Holographic Wills in the United States: Which States Allow Them and How to Write One (2026)
Twenty-seven states recognize holographic wills — testamentary documents written entirely by hand, signed by the testator, and requiring no witnesses. If you live in one of those states, a sheet of paper in your own handwriting can legally transfer property after your death. The catch: courts reject holographic wills on technicalities more often than almost any other estate document.
What makes a will "holographic"
A holographic will is a will that the testator writes out by hand. The defining requirement is handwriting — not just a signature, but the material provisions of the document in the testator's own script. That distinguishes it from an attested will, which a testator may type, print, or dictate, provided two (or in some states three) witnesses sign.
The term comes from the Greek holos ("whole") and graphos ("written"). In states that permit them, the controlling statutes generally require: (1) the document be entirely in the testator's handwriting; (2) the testator sign it; and in some states (3) the document be dated. No witness or notary is required.

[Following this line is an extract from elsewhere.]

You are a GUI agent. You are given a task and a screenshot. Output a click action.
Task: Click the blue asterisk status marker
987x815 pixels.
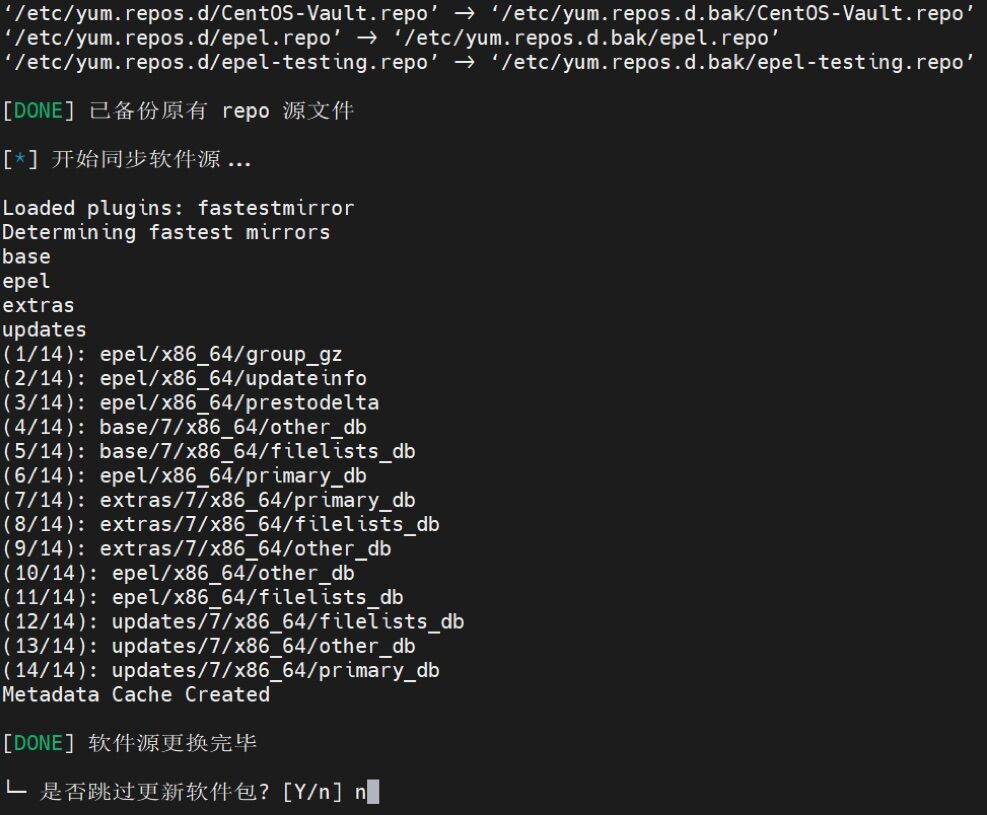(x=20, y=159)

The 27 states that accept holographic wills
As of 2026, the following states accept holographic wills under their probate codes:
Alaska, Arizona, Arkansas, California, Colorado, Hawaii, Idaho, Kentucky, Louisiana, Maine, Michigan, Mississippi, Montana, Nebraska, Nevada, New Jersey, North Carolina, North Dakota, Oklahoma, Pennsylvania, South Dakota, Tennessee, Texas, Utah, Virginia, West Virginia, and Wyoming.
California Probate Code §6111 is the model statute: it requires only that the signature and "material provisions" be in the testator's handwriting, with a date required only when needed to resolve a dispute. Nevada's NRS §133.090 is more demanding — it requires the signature, date, and material provisions all be in the testator's handwriting. Texas Estates Code §251.052 requires that the will be "wholly in the handwriting of the testator."
States that do not recognize holographic wills — including Florida, Georgia, Illinois, Iowa, Maryland, and New York — require all wills to be attested by two witnesses. An unwitnessed handwritten document filed for probate in those states will generally be rejected outright.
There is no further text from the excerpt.